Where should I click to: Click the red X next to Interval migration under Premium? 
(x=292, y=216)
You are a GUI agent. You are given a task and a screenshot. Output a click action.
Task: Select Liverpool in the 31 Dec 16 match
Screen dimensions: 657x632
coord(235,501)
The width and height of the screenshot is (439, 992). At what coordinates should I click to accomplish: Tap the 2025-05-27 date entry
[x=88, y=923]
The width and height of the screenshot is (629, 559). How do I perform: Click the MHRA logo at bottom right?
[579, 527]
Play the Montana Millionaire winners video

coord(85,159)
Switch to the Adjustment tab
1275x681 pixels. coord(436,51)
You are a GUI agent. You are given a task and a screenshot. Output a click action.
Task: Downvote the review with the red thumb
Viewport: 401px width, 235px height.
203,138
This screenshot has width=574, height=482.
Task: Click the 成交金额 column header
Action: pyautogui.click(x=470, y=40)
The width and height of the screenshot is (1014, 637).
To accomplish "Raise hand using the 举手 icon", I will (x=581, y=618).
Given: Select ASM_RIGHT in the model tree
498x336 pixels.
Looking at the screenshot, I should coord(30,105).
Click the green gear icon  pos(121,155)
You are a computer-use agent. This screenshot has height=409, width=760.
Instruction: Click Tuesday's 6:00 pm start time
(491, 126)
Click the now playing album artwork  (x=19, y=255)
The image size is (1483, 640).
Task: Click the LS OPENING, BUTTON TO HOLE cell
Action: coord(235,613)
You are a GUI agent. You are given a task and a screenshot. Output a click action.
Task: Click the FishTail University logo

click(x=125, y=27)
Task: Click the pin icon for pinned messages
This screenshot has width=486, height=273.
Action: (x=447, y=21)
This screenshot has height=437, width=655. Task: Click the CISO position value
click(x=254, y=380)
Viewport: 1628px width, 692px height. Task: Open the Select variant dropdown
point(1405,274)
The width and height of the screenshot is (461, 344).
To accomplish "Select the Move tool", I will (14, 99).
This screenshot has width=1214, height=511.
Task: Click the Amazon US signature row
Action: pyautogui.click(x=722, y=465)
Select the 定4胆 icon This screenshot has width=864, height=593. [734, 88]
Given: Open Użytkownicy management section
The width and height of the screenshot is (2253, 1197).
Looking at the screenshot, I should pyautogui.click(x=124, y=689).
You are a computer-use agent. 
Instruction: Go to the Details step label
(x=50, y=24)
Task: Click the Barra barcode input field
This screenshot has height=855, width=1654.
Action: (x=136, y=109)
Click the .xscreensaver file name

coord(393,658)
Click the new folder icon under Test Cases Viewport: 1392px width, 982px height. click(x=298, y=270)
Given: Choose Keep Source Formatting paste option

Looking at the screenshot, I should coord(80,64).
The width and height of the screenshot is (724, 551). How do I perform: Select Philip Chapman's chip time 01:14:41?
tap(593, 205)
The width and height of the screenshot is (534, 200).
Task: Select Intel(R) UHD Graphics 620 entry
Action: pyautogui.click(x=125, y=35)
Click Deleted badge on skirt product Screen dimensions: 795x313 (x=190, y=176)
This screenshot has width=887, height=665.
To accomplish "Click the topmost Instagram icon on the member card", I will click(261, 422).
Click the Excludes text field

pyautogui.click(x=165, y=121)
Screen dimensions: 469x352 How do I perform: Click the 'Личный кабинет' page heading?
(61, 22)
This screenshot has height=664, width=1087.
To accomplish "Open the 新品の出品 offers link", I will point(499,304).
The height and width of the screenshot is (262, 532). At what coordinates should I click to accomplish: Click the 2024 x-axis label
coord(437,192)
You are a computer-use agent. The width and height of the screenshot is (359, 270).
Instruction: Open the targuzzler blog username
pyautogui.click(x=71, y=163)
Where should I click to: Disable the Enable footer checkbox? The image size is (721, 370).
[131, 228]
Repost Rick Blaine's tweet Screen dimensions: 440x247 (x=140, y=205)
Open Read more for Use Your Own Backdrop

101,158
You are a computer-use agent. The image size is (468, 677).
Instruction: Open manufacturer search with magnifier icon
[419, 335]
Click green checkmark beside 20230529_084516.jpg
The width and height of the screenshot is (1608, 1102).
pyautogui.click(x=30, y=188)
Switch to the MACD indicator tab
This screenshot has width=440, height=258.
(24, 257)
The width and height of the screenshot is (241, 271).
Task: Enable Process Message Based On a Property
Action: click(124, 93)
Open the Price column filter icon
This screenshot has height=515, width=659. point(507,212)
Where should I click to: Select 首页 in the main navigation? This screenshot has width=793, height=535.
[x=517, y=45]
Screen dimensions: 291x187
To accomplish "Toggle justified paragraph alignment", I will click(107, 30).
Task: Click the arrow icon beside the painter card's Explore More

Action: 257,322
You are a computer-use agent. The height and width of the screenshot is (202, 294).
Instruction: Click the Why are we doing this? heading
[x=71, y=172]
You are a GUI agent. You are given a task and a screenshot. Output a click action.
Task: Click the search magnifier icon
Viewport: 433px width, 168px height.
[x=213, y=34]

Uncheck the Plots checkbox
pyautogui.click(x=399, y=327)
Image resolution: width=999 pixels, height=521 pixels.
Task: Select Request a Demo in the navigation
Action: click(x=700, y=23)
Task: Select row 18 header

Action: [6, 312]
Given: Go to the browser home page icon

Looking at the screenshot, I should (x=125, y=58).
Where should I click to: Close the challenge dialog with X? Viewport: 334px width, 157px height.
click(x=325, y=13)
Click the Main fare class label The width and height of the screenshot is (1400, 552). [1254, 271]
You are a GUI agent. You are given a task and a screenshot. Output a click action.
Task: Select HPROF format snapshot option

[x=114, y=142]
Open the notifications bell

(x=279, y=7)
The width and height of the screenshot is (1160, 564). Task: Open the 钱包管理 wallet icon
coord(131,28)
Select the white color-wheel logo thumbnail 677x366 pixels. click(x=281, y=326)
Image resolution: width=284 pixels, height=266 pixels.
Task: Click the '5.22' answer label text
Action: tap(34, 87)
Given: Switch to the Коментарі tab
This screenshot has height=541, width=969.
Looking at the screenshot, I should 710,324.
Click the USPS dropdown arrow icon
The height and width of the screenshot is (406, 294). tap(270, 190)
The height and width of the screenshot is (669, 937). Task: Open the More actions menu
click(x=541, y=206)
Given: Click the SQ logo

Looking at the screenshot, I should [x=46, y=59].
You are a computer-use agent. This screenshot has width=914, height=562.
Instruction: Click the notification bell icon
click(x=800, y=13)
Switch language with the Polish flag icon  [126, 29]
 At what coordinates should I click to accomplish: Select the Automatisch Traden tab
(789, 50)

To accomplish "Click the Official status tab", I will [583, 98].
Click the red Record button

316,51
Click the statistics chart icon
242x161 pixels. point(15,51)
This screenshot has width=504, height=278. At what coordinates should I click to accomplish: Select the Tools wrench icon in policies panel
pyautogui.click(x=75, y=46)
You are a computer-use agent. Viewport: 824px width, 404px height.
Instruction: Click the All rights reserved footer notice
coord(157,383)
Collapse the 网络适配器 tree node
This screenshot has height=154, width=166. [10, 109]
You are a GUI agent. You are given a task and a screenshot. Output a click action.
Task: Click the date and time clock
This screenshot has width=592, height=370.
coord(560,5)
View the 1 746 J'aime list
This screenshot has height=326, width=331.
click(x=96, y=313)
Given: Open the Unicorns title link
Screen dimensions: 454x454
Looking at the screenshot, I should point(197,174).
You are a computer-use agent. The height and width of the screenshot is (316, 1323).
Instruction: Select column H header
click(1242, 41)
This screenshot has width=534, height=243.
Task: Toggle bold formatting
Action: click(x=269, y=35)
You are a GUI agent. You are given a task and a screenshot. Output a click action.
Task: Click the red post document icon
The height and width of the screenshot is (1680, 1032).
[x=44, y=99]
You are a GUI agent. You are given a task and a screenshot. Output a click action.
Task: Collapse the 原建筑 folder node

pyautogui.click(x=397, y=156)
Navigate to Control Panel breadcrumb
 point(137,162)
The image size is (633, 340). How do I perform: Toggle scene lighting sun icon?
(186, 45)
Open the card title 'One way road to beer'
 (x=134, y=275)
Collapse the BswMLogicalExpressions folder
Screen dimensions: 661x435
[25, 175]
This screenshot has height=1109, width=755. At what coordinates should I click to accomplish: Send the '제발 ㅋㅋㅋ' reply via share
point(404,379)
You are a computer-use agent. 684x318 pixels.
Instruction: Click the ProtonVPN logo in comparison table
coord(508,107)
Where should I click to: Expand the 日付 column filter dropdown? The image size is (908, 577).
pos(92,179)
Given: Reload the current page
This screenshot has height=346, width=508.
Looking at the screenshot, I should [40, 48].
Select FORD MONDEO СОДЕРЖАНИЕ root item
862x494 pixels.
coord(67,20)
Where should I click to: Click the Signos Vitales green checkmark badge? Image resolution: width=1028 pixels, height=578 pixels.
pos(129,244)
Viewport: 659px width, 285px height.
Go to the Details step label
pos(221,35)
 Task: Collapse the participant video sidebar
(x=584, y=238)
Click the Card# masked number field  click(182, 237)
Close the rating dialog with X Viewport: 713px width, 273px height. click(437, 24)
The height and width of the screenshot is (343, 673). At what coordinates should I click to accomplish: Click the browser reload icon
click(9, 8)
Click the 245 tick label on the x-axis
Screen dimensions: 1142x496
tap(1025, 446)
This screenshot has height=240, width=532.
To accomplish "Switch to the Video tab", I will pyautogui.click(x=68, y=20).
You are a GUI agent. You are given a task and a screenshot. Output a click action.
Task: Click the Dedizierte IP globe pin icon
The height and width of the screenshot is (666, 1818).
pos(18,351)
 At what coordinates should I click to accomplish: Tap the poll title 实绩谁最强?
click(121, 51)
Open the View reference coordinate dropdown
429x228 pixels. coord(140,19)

What you are asked to do | Retype word for word everything in the listing above from the line that holds "Instruction: Select column H header" down to the line that holds "Task: Click the red post document icon". Keep both end lines and leave out the rest.

Expected answer |
Instruction: Select column H header
click(1242, 41)
This screenshot has width=534, height=243.
Task: Toggle bold formatting
Action: click(x=269, y=35)
You are a GUI agent. You are given a task and a screenshot. Output a click action.
Task: Click the red post document icon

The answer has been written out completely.